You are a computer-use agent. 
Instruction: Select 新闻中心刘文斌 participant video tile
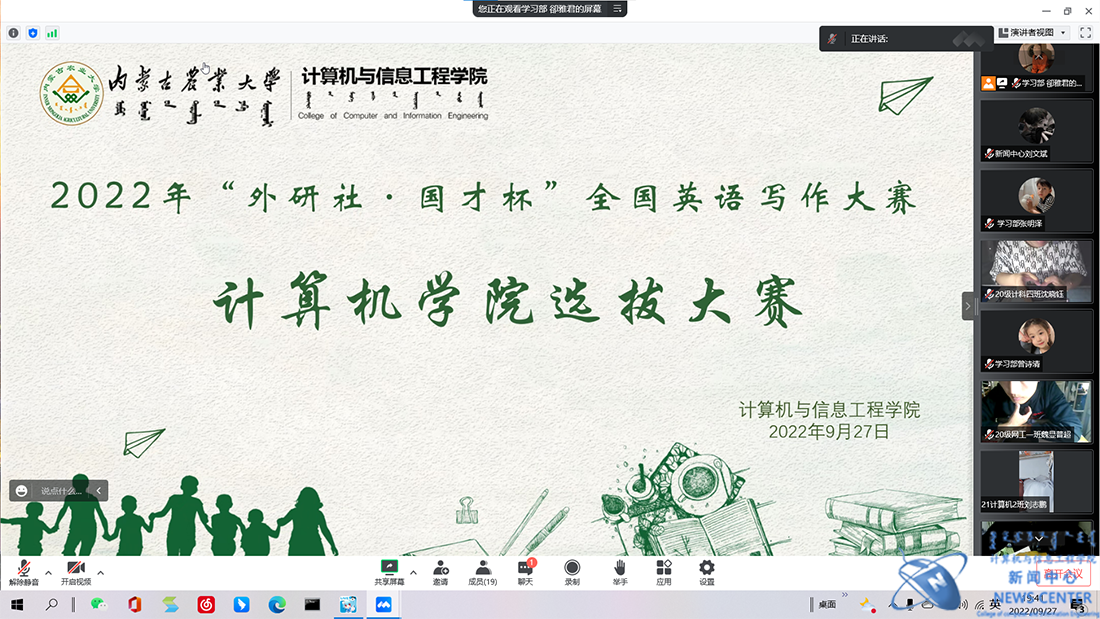coord(1036,131)
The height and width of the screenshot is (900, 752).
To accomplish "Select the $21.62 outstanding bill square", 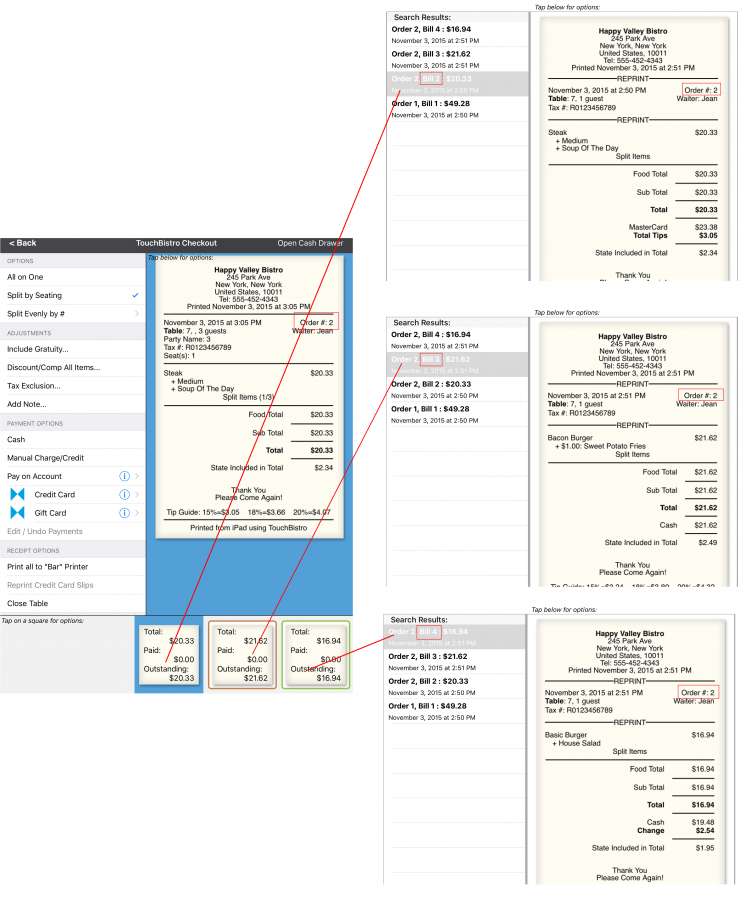I will coord(242,654).
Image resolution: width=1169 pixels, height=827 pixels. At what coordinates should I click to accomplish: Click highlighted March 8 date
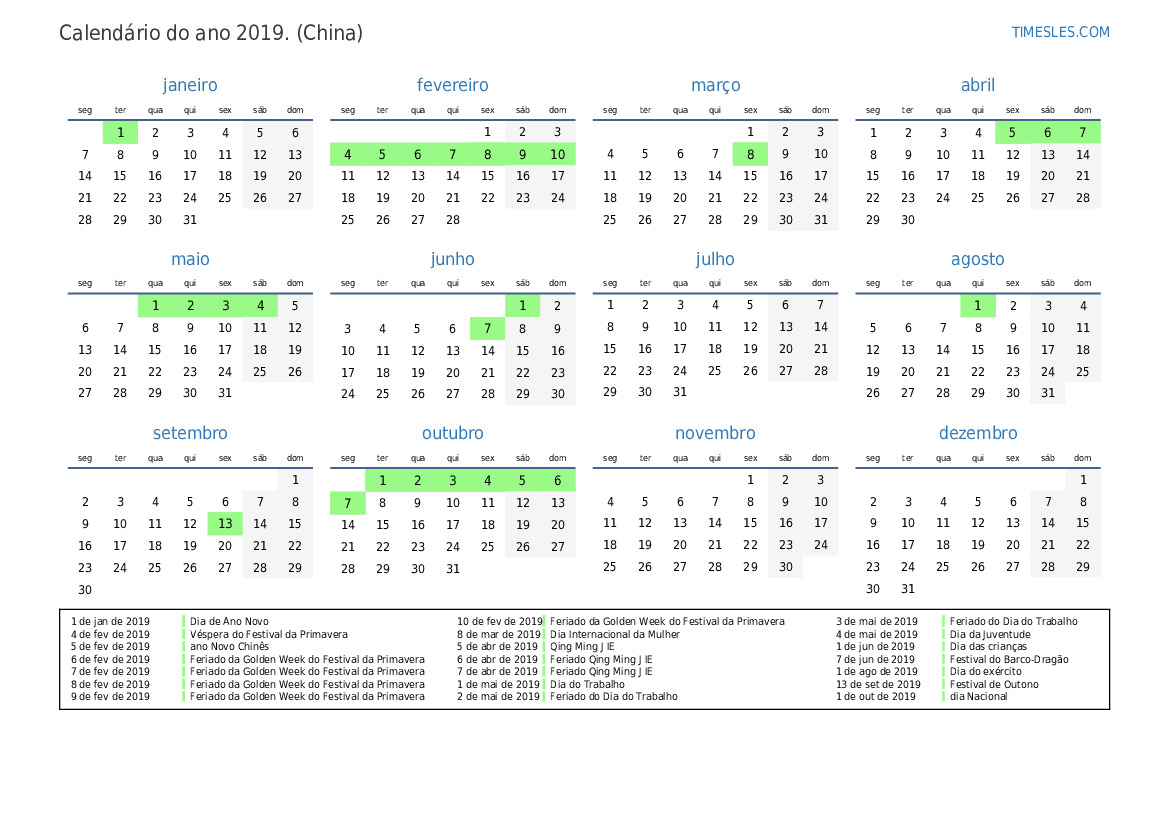pos(750,154)
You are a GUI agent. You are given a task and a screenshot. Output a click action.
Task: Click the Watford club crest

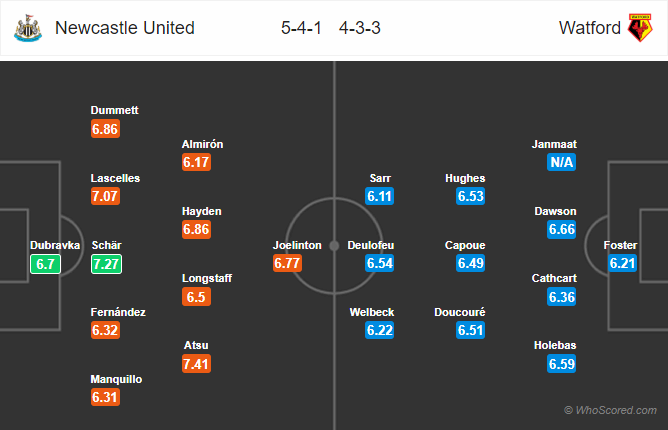(640, 28)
⁂
Cosa produrre — Estrai dall'elenco tutte le righe dalla riga che contiene "You are a GUI" fino alla fine dell'elenco, estremi inclusi, e ricopiale senza alcuna modifica. Lascia fuori dalla risposta le immagini.

Soluzione scritta —
You are a GUI agent. You are given a task and a screenshot. Output a click action.
Task: Click the Watford club crest

(640, 28)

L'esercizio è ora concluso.